- Problem description
Only the lines with the string "axis" are needed; return each of them from the entries below.

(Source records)
•••

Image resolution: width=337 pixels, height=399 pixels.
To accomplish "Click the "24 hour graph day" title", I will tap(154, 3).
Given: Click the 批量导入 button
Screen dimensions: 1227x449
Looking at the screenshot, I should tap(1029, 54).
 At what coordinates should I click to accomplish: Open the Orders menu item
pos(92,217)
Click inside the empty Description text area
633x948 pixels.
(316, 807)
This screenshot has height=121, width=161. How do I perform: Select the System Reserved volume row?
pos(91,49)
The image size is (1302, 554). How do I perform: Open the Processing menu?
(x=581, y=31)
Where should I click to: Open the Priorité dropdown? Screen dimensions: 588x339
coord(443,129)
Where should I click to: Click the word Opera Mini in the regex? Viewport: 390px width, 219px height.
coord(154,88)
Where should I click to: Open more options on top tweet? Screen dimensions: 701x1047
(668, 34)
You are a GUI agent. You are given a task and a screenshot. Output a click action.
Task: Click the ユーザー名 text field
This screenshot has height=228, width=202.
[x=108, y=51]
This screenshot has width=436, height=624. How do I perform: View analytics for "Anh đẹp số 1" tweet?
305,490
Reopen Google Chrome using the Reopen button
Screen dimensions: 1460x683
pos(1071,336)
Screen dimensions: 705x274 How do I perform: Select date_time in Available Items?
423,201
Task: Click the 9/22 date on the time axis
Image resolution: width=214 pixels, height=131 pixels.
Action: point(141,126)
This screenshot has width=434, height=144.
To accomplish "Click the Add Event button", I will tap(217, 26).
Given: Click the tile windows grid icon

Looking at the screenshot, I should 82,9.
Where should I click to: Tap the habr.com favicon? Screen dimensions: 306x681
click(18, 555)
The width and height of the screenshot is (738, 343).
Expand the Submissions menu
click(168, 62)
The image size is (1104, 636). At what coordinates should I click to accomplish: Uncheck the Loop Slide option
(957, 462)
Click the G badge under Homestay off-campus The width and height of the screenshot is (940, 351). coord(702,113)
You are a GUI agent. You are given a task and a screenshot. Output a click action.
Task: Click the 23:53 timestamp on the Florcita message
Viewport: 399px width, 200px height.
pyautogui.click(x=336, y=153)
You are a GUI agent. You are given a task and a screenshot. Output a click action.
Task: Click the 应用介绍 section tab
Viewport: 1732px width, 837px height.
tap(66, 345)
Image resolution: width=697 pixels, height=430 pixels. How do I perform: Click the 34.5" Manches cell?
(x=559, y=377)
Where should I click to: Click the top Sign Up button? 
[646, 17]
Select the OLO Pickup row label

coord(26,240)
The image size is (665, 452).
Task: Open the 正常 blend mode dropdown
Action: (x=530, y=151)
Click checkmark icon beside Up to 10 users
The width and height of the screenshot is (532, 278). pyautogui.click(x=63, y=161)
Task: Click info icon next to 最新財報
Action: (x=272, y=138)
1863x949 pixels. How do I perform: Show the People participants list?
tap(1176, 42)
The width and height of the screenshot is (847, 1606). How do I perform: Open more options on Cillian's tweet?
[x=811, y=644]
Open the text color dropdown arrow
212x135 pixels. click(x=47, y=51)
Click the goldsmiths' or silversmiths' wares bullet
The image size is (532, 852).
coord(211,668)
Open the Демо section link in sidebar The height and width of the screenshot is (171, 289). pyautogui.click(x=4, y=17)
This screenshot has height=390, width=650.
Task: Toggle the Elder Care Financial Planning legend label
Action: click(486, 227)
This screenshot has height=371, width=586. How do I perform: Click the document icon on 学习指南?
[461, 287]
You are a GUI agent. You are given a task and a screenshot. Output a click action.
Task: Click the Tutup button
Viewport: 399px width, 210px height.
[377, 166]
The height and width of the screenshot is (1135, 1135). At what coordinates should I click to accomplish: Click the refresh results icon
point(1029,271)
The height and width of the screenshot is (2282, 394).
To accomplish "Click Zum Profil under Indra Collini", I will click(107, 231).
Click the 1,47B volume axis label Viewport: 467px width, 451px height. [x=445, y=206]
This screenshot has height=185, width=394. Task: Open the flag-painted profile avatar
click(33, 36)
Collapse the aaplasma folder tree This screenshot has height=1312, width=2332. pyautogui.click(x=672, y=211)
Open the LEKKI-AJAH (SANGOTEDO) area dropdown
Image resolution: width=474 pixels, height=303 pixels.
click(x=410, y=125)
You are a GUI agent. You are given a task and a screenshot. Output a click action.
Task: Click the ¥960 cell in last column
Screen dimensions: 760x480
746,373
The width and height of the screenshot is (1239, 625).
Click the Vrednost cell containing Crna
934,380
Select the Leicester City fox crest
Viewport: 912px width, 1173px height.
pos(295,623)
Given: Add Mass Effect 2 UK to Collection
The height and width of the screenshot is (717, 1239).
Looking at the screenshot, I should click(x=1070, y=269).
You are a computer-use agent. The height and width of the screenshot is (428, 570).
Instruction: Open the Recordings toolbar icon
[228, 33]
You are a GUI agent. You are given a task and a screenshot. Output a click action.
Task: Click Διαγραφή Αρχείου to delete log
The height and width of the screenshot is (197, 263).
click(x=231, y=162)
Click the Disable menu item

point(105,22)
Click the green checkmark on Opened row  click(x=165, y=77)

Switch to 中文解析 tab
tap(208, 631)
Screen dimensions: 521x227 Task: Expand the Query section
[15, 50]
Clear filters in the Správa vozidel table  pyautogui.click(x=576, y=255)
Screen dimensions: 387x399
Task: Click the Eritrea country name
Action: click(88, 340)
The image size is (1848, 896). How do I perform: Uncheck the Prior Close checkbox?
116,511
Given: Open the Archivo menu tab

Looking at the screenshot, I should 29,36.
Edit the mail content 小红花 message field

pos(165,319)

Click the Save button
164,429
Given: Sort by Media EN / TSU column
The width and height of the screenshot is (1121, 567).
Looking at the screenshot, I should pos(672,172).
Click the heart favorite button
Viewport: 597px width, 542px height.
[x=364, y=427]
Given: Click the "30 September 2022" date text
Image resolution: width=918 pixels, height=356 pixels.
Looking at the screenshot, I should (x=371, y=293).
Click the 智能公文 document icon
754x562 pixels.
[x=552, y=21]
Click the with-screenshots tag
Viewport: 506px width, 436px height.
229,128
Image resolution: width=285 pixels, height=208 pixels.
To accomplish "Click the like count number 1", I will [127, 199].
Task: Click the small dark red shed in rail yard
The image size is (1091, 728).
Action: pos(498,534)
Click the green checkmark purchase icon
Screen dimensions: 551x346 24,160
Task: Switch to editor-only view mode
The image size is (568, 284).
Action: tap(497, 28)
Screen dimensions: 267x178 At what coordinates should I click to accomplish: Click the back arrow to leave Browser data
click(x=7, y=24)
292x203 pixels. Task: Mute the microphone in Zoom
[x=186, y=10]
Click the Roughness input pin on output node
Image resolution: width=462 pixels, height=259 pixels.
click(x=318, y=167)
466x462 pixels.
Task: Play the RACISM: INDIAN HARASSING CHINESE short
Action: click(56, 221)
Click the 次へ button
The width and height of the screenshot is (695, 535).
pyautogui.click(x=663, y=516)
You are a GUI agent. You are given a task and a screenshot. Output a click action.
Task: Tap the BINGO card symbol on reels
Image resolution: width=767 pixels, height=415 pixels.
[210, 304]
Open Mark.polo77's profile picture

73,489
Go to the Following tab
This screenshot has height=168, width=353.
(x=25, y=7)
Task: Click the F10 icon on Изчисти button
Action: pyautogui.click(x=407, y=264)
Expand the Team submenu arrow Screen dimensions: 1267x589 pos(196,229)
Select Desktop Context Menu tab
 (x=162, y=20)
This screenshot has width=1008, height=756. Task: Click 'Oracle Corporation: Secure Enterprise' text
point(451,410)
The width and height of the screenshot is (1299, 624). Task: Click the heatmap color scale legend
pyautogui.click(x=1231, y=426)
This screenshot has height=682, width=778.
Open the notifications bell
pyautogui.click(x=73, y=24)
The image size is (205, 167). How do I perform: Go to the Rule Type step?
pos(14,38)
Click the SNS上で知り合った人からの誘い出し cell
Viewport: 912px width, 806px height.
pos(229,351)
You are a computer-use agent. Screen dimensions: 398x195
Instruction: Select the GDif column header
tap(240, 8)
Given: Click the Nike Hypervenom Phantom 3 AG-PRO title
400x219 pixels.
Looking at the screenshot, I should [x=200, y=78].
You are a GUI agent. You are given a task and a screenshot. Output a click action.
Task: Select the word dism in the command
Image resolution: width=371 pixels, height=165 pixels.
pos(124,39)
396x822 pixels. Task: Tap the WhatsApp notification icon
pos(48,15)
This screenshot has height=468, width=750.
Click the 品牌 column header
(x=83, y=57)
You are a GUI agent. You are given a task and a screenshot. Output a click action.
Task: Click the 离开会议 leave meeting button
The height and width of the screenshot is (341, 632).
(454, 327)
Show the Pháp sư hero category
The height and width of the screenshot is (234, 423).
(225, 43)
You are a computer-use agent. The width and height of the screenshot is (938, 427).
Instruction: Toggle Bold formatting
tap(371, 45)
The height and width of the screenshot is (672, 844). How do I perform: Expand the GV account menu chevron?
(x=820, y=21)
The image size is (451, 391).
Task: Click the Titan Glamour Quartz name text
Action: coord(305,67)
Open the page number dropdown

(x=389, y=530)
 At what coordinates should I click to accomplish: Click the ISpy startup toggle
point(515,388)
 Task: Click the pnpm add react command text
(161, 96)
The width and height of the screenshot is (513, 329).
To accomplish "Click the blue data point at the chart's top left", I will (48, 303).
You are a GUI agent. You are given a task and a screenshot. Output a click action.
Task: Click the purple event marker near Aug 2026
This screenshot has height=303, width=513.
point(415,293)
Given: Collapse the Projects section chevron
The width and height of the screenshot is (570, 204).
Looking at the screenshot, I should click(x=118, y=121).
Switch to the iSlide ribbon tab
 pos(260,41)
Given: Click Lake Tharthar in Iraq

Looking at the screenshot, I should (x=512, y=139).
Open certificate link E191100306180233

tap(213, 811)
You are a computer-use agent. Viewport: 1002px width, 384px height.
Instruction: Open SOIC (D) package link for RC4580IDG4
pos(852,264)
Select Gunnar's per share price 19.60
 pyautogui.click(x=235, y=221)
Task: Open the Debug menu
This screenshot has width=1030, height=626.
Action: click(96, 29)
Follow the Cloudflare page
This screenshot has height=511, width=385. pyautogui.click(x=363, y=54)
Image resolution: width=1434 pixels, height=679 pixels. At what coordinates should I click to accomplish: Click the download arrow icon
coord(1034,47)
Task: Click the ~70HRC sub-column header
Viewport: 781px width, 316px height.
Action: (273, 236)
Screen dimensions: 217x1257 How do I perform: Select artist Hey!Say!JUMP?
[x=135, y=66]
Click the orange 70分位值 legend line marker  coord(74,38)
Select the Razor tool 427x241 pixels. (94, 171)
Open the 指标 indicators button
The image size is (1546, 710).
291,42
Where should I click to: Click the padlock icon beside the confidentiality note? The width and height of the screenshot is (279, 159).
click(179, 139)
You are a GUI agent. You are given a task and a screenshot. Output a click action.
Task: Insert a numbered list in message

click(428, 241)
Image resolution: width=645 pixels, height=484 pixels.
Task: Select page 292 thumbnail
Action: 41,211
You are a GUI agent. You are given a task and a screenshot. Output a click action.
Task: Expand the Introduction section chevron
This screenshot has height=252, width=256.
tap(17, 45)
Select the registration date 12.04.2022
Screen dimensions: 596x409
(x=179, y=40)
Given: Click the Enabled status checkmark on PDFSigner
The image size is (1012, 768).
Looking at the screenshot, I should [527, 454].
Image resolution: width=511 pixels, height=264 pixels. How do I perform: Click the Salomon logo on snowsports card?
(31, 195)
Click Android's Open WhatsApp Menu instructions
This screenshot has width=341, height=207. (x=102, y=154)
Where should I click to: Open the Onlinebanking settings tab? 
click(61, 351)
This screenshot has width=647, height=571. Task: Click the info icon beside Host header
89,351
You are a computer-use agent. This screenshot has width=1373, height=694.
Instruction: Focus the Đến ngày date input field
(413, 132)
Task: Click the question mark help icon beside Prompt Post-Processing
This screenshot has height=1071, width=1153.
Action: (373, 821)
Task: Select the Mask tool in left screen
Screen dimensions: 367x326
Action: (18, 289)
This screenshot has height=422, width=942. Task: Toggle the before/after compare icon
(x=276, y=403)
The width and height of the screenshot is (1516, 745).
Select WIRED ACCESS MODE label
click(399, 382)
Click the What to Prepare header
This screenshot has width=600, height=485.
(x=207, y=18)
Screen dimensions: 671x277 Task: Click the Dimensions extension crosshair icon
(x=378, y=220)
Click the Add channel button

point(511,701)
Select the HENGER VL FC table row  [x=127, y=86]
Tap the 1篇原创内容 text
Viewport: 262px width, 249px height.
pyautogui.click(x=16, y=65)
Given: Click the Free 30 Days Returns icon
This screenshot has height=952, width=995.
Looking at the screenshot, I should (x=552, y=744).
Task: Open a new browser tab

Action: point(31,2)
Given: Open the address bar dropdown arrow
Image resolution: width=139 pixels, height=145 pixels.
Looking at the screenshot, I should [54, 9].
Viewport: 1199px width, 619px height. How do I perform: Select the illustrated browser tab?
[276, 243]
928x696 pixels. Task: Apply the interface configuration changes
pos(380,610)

•••

- Solution
Task: Click the 9/22 date on the time axis
Click the 1,47B volume axis label Viewport: 467px width, 451px height. [x=445, y=206]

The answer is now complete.